The Searcher by Tana French (2021)


And it’s another library book now! I’m a huge fan of Tana French’s Dublin Murder Squad novels, a series that ran for six novels. Her two most recent books (The Wych Elm and The Searcher) are standalone novels that are, in many ways, quite different to the Dublin Murder Squad novels, in terms of both plot and style. They’re also quite different to one another, which seems to suggest that French is moving away from being a ‘series author’ and becoming a bit more eclectic in her output. That said, The Searcher is still a mystery novel, and it does bear some comparison with her earlier work. The main character is Cal Hooper, an American ex-police officer who has moved to a remote Irish village to enjoy some rural seclusion in his retirement. As he’s working on renovating the old house he’s bought, he’s approached by a kid called Trey, whose brother has gone missing. Word has got round that Cal used to be a detective, and so he is reluctantly drawn into the mystery of Trey’s brother’s disappearance. The story unfolds at a slow pace, and the mystery here is quite as intricate as some the Dublin novels (particularly In the Woods and The Likeness), but – as in French’s other work – there’s a real focus on character and relationships. In many ways, the real draw of this book is the developing relationship between Cal and Trey, and how this fits with the claustrophobic village in which they both live.

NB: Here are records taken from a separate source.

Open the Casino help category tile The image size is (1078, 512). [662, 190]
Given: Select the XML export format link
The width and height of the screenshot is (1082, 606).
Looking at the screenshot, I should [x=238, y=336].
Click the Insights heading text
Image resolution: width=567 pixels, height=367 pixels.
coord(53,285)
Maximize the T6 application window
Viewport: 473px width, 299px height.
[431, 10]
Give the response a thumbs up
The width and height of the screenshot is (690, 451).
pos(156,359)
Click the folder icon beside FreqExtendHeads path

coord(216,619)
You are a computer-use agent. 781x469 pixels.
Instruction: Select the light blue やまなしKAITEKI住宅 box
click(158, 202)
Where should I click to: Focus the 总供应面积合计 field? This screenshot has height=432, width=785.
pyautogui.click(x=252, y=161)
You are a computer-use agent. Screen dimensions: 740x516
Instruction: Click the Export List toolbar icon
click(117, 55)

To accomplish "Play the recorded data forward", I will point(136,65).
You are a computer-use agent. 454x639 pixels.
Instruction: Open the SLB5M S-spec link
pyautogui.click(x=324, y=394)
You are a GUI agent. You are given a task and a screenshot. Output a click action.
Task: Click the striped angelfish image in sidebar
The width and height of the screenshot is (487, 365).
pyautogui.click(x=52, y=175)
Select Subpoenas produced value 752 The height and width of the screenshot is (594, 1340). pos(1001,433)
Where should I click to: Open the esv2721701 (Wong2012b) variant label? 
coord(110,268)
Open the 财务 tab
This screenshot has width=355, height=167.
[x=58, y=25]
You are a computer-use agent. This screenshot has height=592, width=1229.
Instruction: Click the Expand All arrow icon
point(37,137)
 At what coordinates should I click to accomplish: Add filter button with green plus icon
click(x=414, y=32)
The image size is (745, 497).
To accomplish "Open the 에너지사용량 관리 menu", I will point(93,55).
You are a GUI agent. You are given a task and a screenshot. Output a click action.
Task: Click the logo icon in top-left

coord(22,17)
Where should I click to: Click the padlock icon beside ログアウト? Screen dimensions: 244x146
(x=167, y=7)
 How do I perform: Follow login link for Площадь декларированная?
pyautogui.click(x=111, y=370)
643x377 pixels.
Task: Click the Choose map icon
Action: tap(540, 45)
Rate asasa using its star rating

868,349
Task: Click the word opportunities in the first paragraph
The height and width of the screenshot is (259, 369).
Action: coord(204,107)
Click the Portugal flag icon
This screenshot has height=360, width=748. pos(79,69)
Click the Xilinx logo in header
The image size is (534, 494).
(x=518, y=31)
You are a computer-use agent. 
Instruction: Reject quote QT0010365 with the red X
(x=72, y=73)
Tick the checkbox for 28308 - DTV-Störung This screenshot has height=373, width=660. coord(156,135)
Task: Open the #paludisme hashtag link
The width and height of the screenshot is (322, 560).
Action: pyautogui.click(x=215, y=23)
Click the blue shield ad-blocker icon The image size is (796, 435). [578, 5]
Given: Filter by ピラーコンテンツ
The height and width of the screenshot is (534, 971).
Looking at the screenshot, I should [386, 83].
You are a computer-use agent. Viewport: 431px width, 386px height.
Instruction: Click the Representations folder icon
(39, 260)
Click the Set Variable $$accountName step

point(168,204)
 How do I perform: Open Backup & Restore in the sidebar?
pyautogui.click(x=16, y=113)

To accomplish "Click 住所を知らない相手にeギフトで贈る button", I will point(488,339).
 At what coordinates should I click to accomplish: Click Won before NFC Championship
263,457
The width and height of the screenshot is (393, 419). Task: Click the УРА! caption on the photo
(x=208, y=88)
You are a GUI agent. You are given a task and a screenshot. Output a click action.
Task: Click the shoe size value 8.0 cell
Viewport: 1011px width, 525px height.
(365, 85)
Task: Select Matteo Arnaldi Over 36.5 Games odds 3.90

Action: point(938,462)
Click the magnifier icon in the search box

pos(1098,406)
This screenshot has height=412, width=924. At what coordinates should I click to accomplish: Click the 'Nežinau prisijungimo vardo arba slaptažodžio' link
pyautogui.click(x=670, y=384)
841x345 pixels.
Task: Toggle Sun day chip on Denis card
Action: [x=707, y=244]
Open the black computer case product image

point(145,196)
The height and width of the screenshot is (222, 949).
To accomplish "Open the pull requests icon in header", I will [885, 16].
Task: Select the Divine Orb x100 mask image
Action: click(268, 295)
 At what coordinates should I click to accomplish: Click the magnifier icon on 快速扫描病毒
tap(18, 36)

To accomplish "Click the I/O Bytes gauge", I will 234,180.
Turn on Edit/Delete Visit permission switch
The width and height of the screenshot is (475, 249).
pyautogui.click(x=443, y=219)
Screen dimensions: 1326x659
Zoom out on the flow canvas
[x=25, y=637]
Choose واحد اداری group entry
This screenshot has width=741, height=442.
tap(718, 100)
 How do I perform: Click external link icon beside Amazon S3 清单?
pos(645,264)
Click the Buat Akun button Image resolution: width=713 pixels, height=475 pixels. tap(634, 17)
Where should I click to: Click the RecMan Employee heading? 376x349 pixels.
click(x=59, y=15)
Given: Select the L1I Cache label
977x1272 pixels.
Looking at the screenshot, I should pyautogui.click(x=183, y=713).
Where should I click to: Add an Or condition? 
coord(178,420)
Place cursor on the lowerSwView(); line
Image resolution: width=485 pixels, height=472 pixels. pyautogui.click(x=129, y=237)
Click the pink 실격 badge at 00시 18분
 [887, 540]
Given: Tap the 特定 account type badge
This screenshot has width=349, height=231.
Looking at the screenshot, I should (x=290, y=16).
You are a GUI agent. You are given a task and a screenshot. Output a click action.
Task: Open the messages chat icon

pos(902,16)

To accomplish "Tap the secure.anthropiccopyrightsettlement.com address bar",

Home by Amanda Berriman (2018)


And another library book (though this one’s from a different library for a bit of variety)! Home has something of an unusual first-person narrator, in that Jesika is four years old.. I have to admit, I wasn’t sure if I was going to be able to get through a whole book told by a four-year-old, and the first page had me doubting whether I could handle the style and vocabulary of Jesika’s narration. It’s amazing how quickly those doubts went away. I was sucked into Jesika’s story by about page 3! As you might imagine, Berriman tells the story by showing us how Jesika interprets events, relying on the adult reader to understand what is actually happening. And it’s not the most cheerful set of circumstances that we discern. Jesika lives in a rented flat with her mum and her baby brother. The landlord isn’t a very nice person, and the flat is in disrepair. Jesika’s mum and brother fall ill from breathing in mould, and the family is facing eviction. Jesika also makes a new friend, Paige, who is hiding an awful secret. It’s testament to Berriman’s writing that this isn’t trivialized or obscured by Jesika’s own concerns, like what games will be played at preschool and which of the local shopkeepers are her friend. Nevertheless, Jesika is the hero of the story, and the climactic events – in which she steps up to be a hero (within the limits of being four years old) – are incredibly moving and powerful.